OpenAI 函数元数据标记器
为更精准的相似度搜索,对已摄入文档进行结构化元数据标签(如标题、语气或长度)通常很有用。但是,对于大量的文档来说,手动进行此标记过程会很繁琐。
MetadataTagger
文档转换器通过根据提供的模式从每个提供的文档中提取元数据来实现此过程的自动化。它在后台使用可配置的 OpenAI 函数支持的链,因此如果您传递自定义 LLM 实例,它必须是支持函数的 OpenAI 模型。
注意:此文档转换器最适合完整文档,因此最好先对整个文档运行它,然后再进行任何其他分割或处理!
用法
例如,假设您想要索引一组电影评论。

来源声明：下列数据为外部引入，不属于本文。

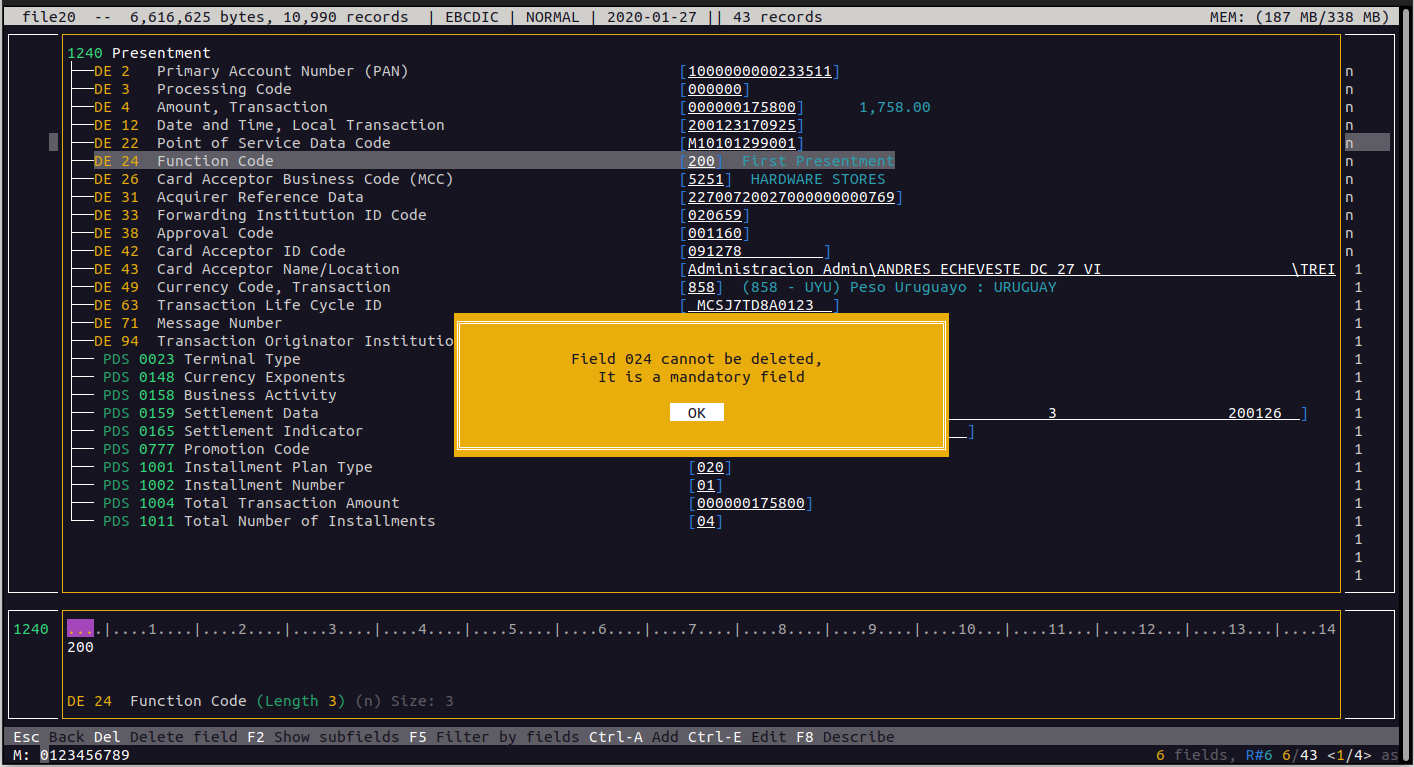
Task: Click the Card Acceptor Name/Location value field
Action: (x=1010, y=269)
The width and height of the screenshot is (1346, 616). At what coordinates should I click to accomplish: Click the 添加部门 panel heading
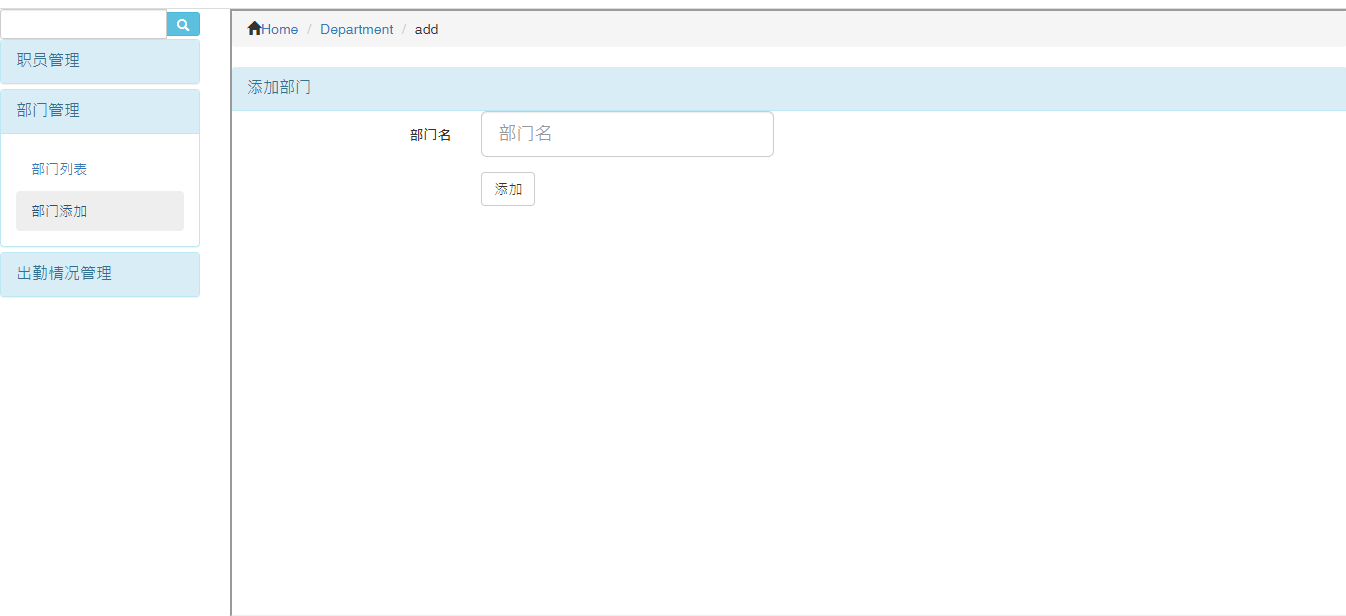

您可以如下初始化文档转换器
提示
有关安装集成包的一般说明,请参阅本节。
- npm
- Yarn
- pnpm
npm install @langchain/openai @langchain/core
yarn add @langchain/openai @langchain/core
pnpm add @langchain/openai @langchain/core
import { z } from "zod";
import { createMetadataTaggerFromZod } from "langchain/document_transformers/openai_functions";
import { ChatOpenAI } from "@langchain/openai";
import { Document } from "@langchain/core/documents";
const zodSchema = z.object({
movie_title: z.string(),
critic: z.string(),
tone: z.enum(["positive", "negative"]),
rating: z
.optional(z.number())
.describe("The number of stars the critic rated the movie"),
});
const metadataTagger = createMetadataTaggerFromZod(zodSchema, {
llm: new ChatOpenAI({ model: "gpt-3.5-turbo" }),
});
const documents = [
new Document({
pageContent:
"Review of The Bee Movie\nBy Roger Ebert\nThis is the greatest movie ever made. 4 out of 5 stars.",
}),
new Document({
pageContent:
"Review of The Godfather\nBy Anonymous\n\nThis movie was super boring. 1 out of 5 stars.",
metadata: { reliable: false },
}),
];
const taggedDocuments = await metadataTagger.transformDocuments(documents);
console.log(taggedDocuments);
/*
[
Document {
pageContent: 'Review of The Bee Movie\n' +
'By Roger Ebert\n' +
'This is the greatest movie ever made. 4 out of 5 stars.',
metadata: {
movie_title: 'The Bee Movie',
critic: 'Roger Ebert',
tone: 'positive',
rating: 4
}
},
Document {
pageContent: 'Review of The Godfather\n' +
'By Anonymous\n' +
'\n' +
'This movie was super boring. 1 out of 5 stars.',
metadata: {
movie_title: 'The Godfather',
critic: 'Anonymous',
tone: 'negative',
rating: 1,
reliable: false
}
}
]
*/
API 参考
- createMetadataTaggerFromZod 来自
langchain/document_transformers/openai_functions
- ChatOpenAI 来自
@langchain/openai
- Document 来自
@langchain/core/documents
还有一个 createMetadataTagger
方法也接受有效的 JSON Schema 对象。
自定义
您可以在第二个选项参数中将标准 LLMChain 参数传递给底层标记链。例如,如果您想让 LLM 专注于输入文档中的特定细节,或者以特定风格提取元数据,您可以传入自定义提示
import { z } from "zod";
import { createMetadataTaggerFromZod } from "langchain/document_transformers/openai_functions";
import { ChatOpenAI } from "@langchain/openai";
import { Document } from "@langchain/core/documents";
import { PromptTemplate } from "@langchain/core/prompts";
const taggingChainTemplate = `Extract the desired information from the following passage.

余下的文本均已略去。